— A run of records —
##########
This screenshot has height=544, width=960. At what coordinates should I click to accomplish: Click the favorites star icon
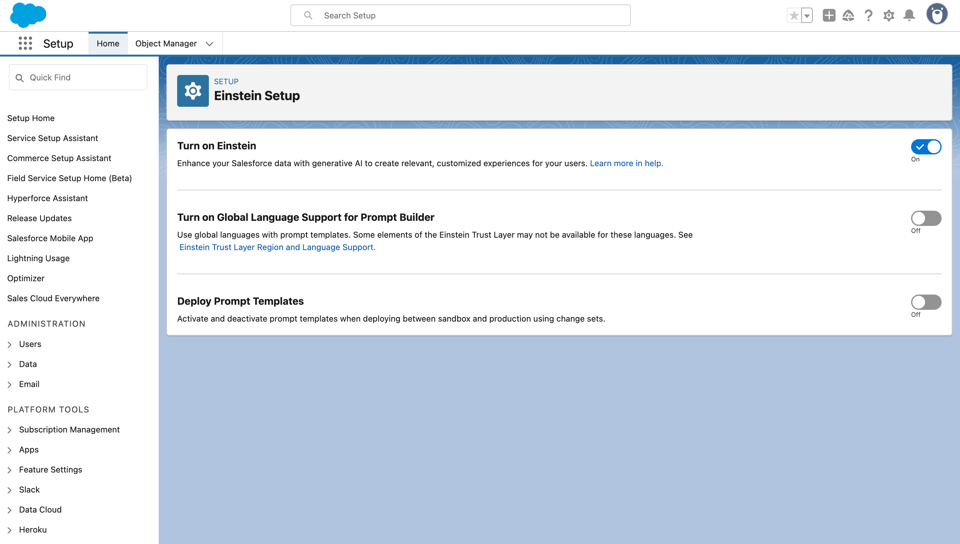point(794,16)
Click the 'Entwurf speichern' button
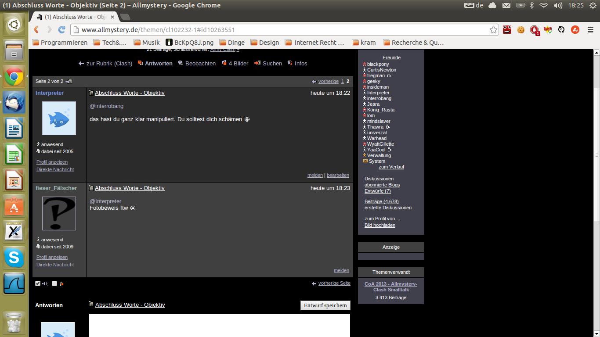The image size is (600, 337). (325, 305)
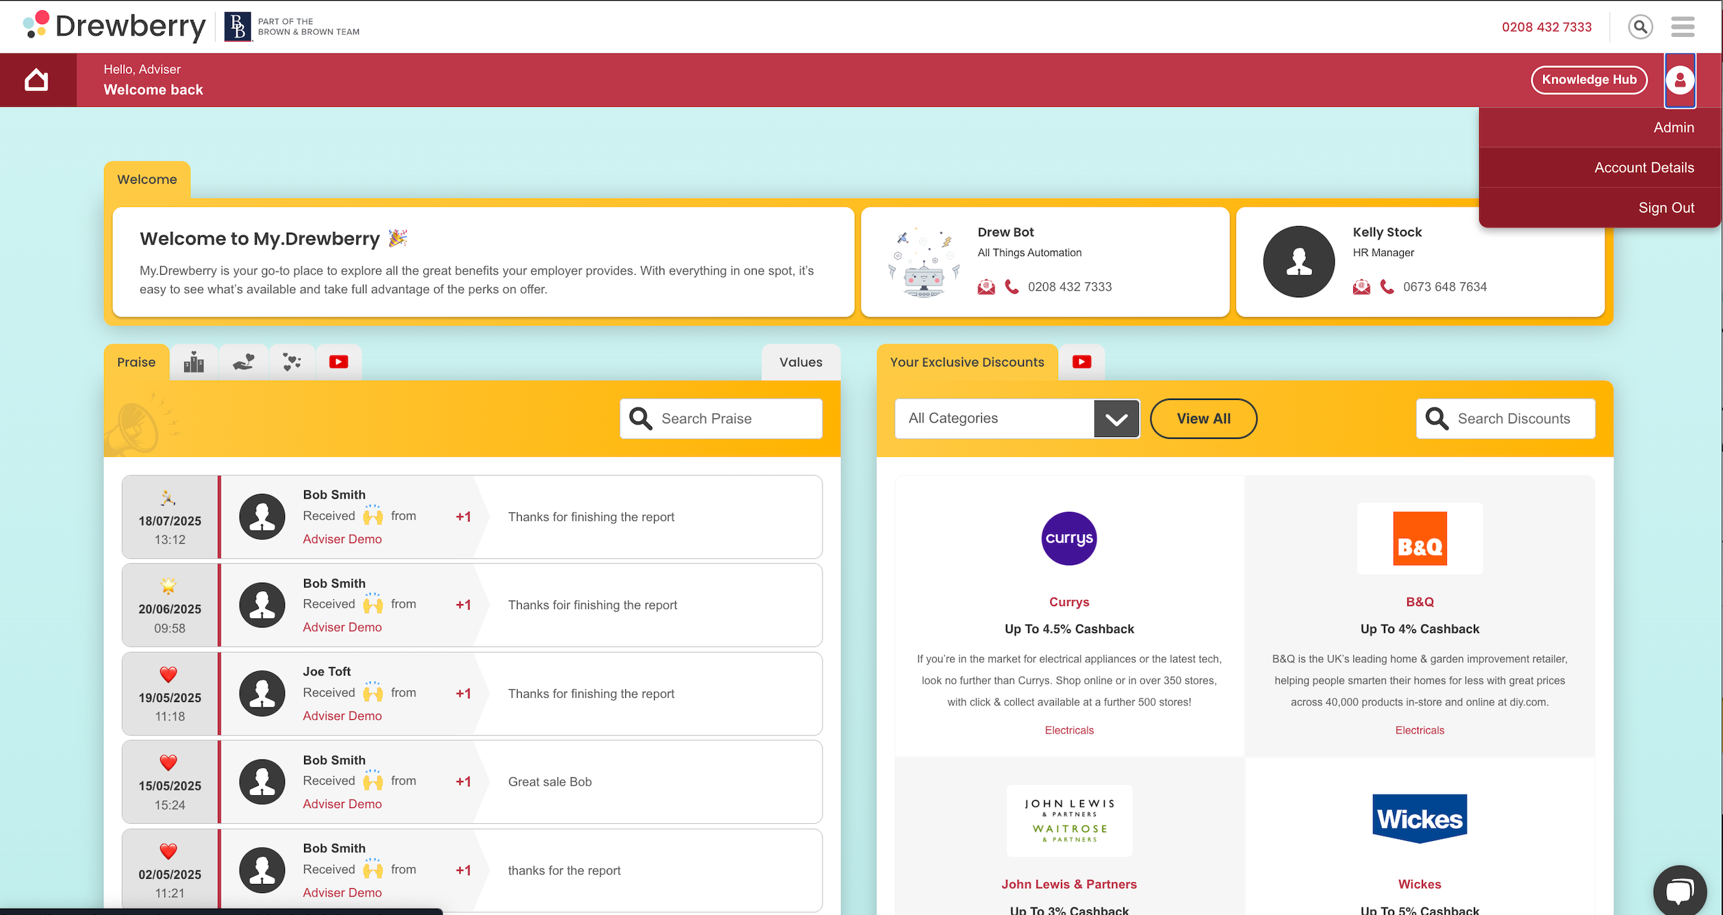Select the hand holding heart tab icon

[x=243, y=362]
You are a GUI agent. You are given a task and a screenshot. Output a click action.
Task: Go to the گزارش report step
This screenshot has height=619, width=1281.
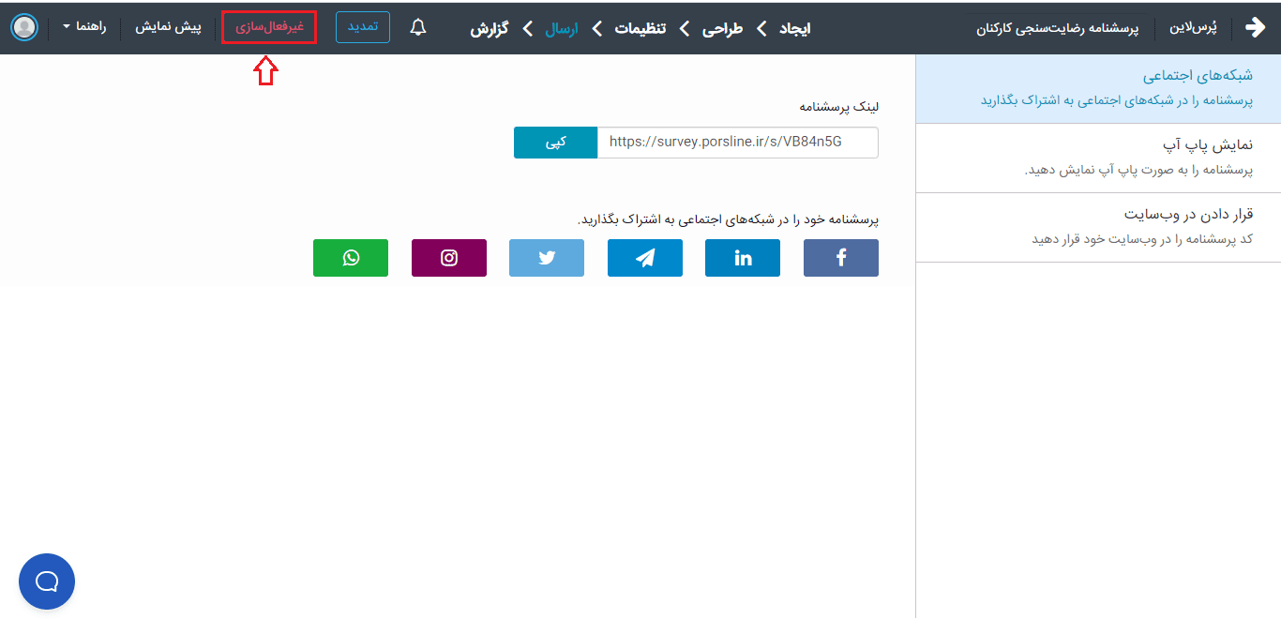click(489, 28)
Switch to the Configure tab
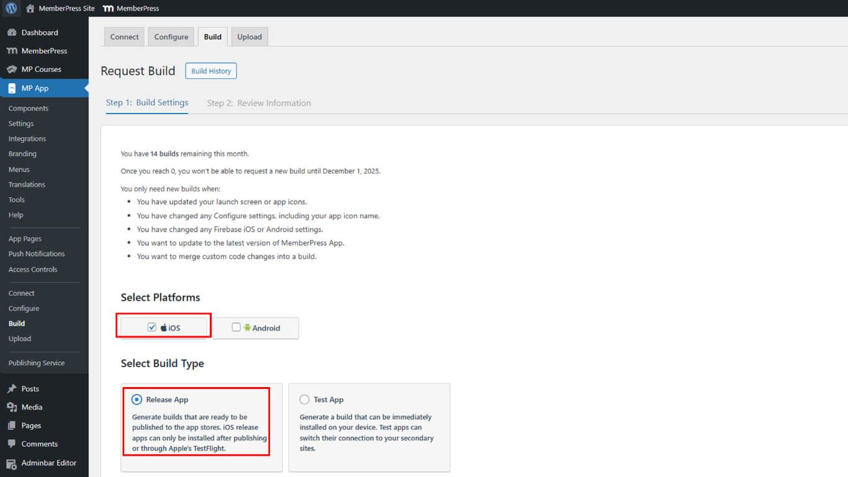 [x=171, y=37]
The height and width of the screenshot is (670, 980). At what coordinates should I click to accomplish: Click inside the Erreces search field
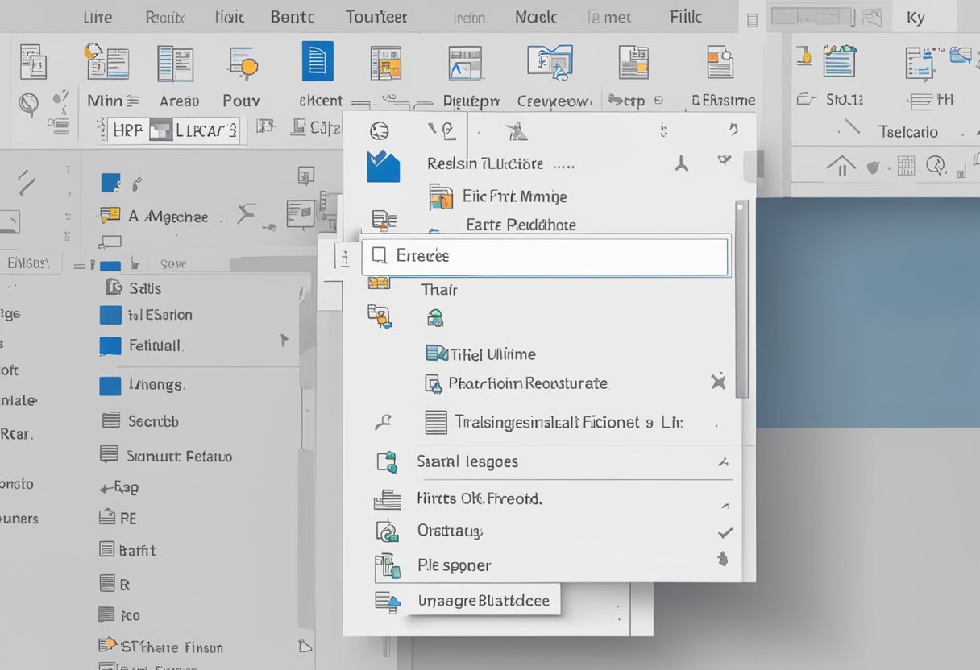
##########
— Task brief —
Output the lines of these records again exactly as they are, from first to last, leaving out the pictures.

— Reply to the task —
This screenshot has height=544, width=960. At what coordinates should I click to accomplish: Click the favorites star icon
point(794,16)
Click the 'Entwurf speichern' button
The image size is (600, 337). (325, 305)
Select the hand holding heart tab icon

[x=243, y=362]
You are a GUI agent. You are given a task and a screenshot. Output a click action.
Task: Go to the گزارش report step
This screenshot has height=619, width=1281.
click(489, 28)
Switch to the Configure tab
 [x=171, y=37]
The height and width of the screenshot is (670, 980). At what coordinates should I click to accomplish: Click inside the Erreces search field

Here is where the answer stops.